Matilda White Riley Distinguished Scholar Award
Madonna Harrington Meyer
Meredith Professor of Teaching Excellence
Maxwell School of Citizenship and Public Affairs
Madonna has accumulated more than two decades of sociological research on retirement and later-life economic well-being, particularly through the lens of the gendered welfare state. Her work has made critical contributions across research, theory, and policy analysis. The committee was especially laudatory regarding her involvement with national policy initiatives, putting her own research to work for the improvement of the lives of older adults. Her recent book with Pamela Herd, Market Friendly or Family Friendly? earned critical acclaim, including the Kalish Book Award from the Behavioral and Social Sciences section of the Gerontological Society of America. In addition, Madonna has a named Professorship in the area of teaching and has been an active contributor to the professional organizations of our discipline, including SALC. As one committee member described it, Madonna is “the total package.”
Best Publication Award
Corey Abramson (University of Arizona), The End Game: How Inequality Shapes Our Final Years (Harvard University Press, 2015).
This well-written and engaging book chronicles a study of the ways in which inequalities earlier in life shape not only diversity in well-being in old age, but also the differential ability of older persons to bring resources to bear to deal with problems. The challenges that aging brings touch everyone, but people respond differently depending on their social locations.
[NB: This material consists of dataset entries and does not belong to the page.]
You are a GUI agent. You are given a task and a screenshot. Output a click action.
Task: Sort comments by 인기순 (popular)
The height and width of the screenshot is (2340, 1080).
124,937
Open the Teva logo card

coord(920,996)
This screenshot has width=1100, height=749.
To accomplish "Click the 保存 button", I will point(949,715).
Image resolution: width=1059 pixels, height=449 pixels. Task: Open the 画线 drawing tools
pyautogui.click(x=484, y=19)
This book examines both cultural and structural influences on the end of life in a carefully designed ethnographic study of older Americans living in more and less advantaged neighborhoods. The study makes new and important about cumulative advantages and the pathways through which it shapes aging in U.S. society. The work is nuanced and insightful, and its contributions to the literatures on aging and the life course are impressive.
Graduate Student Paper Award
Katherine Fallon and Casey Stockstill (Department of Sociology, University of Wisconsin-Madison) for their paper, “The Condensed Courtship Clock: How Elite Women Manage Self-Development and Marriage Ideals.”
In this intellectually creative paper, the authors examine how young adult women negotiate societal expectations of marriage-formation with aspirations for professional achievement. Based on interview data with college-educated women over the age of 25, the study exposes a “time crunch,” what the authors call a condensed courtship clock, wherein subjects create a timeline to try to fulfill competing personal and social expectations. But society has not yet calibrated such a clock effectively. When women fall “off time” for marriage, they doubt their own development as a full adult, and they understand this as an explicit trade-off for relational success. The authors argue that while professional opportunities for women have expanded, both in type and in time to achieve them, marriage remains a prime marker of adult status—an expression of class-based beliefs about women’s ideal lives. Consequently, even among contemporary society’s members best positioned for professional achievement, courtship clocks hamper women’s self-understandings and often eclipse a realization of professional goals.